Neutrophils, macrophages, and WBCs have been reported to be associated with HFMD.14,15 The present research also found that WBCs and neutrophils may play an important role in severe HFMD, possibly due to the fact that they are part of the first line of defence against disease and are immediately recruited to the site of inflammation. 16 IgG, produced by plasma B cells, plays important roles in host defence against pathogens, protecting the body from infection by binding to the invading pathogens. 17 The present data suggest that increased levels of IgG may predict severe HFMD, in accordance with a previous study. 18 Blood glucose level has been reported as a risk factor for HFMD in numerous previously published studies,19,20 and was also found to be associated with severe HFMD in the present study.
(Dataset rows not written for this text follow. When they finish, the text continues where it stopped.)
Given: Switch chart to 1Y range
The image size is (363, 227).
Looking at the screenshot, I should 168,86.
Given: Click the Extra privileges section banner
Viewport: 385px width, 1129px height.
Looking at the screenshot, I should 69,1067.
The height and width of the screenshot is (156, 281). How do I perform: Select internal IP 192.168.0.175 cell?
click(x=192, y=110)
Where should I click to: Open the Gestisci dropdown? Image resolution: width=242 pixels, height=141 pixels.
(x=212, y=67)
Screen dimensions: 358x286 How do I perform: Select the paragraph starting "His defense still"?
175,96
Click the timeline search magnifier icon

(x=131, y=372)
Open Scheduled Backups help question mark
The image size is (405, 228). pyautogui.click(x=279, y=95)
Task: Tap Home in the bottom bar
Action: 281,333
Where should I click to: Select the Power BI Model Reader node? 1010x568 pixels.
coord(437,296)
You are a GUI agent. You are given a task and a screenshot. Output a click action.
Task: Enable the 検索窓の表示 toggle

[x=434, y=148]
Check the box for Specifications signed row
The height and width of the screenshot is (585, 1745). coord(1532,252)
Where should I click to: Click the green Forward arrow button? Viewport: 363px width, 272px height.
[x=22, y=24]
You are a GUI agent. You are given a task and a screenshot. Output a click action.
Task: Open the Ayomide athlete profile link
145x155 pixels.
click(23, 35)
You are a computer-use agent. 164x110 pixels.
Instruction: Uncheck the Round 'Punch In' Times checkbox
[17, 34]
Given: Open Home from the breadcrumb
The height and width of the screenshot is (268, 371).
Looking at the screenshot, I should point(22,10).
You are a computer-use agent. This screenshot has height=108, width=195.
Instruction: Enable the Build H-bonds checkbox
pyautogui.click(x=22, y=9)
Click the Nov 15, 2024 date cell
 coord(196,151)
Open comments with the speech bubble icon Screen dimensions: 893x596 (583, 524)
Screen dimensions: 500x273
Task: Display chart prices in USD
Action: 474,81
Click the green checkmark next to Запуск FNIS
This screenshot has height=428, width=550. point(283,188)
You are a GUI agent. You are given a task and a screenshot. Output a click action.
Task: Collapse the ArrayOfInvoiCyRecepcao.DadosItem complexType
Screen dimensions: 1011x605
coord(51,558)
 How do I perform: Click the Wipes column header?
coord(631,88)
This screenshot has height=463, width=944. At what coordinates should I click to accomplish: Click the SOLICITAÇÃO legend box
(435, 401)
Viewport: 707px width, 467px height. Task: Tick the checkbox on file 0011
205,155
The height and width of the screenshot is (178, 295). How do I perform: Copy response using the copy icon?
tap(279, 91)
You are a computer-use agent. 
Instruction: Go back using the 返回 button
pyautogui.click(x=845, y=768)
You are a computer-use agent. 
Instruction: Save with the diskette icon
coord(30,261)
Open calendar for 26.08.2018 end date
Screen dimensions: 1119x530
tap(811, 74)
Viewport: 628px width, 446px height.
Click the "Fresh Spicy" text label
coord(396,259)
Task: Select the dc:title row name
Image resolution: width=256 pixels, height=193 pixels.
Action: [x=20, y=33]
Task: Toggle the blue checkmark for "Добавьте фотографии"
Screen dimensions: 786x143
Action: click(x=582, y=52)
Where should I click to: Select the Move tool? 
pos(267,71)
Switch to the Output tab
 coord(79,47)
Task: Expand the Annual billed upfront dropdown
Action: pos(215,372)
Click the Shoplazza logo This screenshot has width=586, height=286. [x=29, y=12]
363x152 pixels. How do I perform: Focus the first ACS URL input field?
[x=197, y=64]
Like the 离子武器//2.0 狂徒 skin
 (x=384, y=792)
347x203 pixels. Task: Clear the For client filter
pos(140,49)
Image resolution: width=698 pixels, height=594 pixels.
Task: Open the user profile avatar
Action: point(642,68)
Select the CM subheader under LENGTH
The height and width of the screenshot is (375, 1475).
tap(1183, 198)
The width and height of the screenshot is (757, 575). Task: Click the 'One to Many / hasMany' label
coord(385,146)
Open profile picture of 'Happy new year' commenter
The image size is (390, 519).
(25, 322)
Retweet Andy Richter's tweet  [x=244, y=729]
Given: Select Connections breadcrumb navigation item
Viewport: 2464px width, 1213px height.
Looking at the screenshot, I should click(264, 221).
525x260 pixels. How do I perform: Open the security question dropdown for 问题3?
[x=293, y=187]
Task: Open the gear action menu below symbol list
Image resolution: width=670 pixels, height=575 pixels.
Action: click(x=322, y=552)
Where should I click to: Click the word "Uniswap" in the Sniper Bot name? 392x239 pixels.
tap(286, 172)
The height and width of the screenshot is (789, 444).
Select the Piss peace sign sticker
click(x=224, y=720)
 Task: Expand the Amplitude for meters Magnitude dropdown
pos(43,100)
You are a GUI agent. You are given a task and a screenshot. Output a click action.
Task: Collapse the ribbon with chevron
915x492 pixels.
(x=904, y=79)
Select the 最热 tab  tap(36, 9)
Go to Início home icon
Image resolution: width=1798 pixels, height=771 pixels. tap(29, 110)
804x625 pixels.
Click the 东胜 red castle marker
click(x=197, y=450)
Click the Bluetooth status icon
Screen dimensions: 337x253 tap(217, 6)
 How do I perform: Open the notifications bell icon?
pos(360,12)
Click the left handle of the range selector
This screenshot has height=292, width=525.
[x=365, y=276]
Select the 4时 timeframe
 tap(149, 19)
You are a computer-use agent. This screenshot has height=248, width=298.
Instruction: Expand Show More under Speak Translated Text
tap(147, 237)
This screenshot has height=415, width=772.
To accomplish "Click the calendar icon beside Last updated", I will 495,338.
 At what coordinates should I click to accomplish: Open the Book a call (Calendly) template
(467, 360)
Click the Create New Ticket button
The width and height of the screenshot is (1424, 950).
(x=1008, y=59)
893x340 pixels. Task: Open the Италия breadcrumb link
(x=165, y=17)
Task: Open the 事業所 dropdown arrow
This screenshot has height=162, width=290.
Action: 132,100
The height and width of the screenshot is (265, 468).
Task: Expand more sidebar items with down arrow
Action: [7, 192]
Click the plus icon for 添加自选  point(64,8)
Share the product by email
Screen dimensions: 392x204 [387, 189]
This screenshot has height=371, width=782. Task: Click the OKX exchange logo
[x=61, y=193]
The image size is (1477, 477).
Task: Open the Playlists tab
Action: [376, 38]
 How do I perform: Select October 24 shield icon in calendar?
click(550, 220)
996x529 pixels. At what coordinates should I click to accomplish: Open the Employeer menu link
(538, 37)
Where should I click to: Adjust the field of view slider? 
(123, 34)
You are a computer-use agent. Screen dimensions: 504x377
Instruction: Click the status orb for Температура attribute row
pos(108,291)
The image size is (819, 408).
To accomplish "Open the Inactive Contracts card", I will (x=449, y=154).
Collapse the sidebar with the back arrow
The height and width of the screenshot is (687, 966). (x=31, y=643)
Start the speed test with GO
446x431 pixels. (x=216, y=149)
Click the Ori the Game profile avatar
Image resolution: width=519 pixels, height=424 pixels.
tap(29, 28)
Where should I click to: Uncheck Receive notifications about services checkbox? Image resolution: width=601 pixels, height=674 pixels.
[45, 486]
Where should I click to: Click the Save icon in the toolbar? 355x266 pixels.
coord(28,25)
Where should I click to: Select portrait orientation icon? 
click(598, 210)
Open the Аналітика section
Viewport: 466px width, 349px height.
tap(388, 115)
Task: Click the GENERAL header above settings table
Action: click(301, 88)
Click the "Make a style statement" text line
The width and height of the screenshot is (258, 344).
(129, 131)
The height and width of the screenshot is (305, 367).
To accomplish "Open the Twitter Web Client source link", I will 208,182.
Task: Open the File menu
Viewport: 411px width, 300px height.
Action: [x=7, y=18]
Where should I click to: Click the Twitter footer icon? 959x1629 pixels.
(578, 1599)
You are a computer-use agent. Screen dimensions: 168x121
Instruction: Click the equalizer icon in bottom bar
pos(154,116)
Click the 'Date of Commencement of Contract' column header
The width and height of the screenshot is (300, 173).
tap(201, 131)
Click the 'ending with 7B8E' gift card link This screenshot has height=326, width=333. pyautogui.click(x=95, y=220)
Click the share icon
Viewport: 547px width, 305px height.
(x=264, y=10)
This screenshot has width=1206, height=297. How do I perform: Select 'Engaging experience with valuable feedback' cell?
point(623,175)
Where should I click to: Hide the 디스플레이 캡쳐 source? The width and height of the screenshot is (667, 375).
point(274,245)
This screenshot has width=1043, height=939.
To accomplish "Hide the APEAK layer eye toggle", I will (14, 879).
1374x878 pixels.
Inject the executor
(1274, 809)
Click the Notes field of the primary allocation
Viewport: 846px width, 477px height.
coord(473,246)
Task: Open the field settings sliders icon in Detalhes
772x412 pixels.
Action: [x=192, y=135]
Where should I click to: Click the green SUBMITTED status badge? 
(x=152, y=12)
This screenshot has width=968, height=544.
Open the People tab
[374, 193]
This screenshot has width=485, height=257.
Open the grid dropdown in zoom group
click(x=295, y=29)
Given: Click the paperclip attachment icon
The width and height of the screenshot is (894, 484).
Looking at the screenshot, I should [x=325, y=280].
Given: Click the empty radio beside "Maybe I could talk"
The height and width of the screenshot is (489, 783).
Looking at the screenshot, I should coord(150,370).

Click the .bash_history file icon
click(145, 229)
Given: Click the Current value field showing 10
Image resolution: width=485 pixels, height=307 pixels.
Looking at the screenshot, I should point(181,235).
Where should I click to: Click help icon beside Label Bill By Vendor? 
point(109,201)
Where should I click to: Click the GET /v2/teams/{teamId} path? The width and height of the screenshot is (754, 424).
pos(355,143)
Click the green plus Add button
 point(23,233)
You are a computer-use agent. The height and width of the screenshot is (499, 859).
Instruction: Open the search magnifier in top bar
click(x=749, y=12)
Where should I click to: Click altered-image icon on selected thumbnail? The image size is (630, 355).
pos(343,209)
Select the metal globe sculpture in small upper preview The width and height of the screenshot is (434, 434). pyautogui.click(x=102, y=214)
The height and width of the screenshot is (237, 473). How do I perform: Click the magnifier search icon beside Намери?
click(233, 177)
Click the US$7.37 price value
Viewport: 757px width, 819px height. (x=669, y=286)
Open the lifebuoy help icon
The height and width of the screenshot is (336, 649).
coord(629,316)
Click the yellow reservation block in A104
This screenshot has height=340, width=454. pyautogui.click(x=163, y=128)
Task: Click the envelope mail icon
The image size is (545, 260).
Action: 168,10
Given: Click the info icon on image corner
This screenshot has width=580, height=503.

Inflammatory cytokine levels are significantly increased in patients with severe HFMD, and are closely correlated with prognosis.21,22 TNF-α, IL-10 and IL-6 are inflammatory mediators, playing a role in modulating the inflammatory response, 23 and IL-6 and IL-8 are pro-inflammatory cytokines. As an inducer of tissue damage, abnormal increases in IL-6 have been associated with immune damage in HFMD, 21 and high levels of IL-6 may exacerbate tissue damage and even cause death, which is closely related to the severity of disease. 24 In the present study, the inflammatory cytokines TNF-α, IL-10 and IL-6 were found to be associated with the occurrence of severe HFMD, which conforms to the results of previous studies. 25
Conclusion
In summary, the release of inflammatory cytokines plays a major role in the occurrence and development of HFMD, and levels of inflammatory cytokines and immune indexes in children with HFMD is of great significance for the diagnosis and prognosis of severe HFMD. The results of the present study may be limited by several factors, such as the single-centre study setting and relatively small sample size, and different treatment regimens may have affected the results. Accordingly, further retrospective studies should be conducted to understand the underlying risk factors for severe HFMD.
Footnotes
Author contributions
Xiao Li wrote the main manuscript text. Qian Zhou prepared the tables and was responsible for supervision. Both authors reviewed the manuscript final version.
Availability of data and materials
All data relating to this research are included within the manuscript.
Declaration of conflicting interest
The authors declare that there is no conflict of interest.
Funding
This research received no specific grant from any funding agency in the public, commercial, or not-for-profit sectors.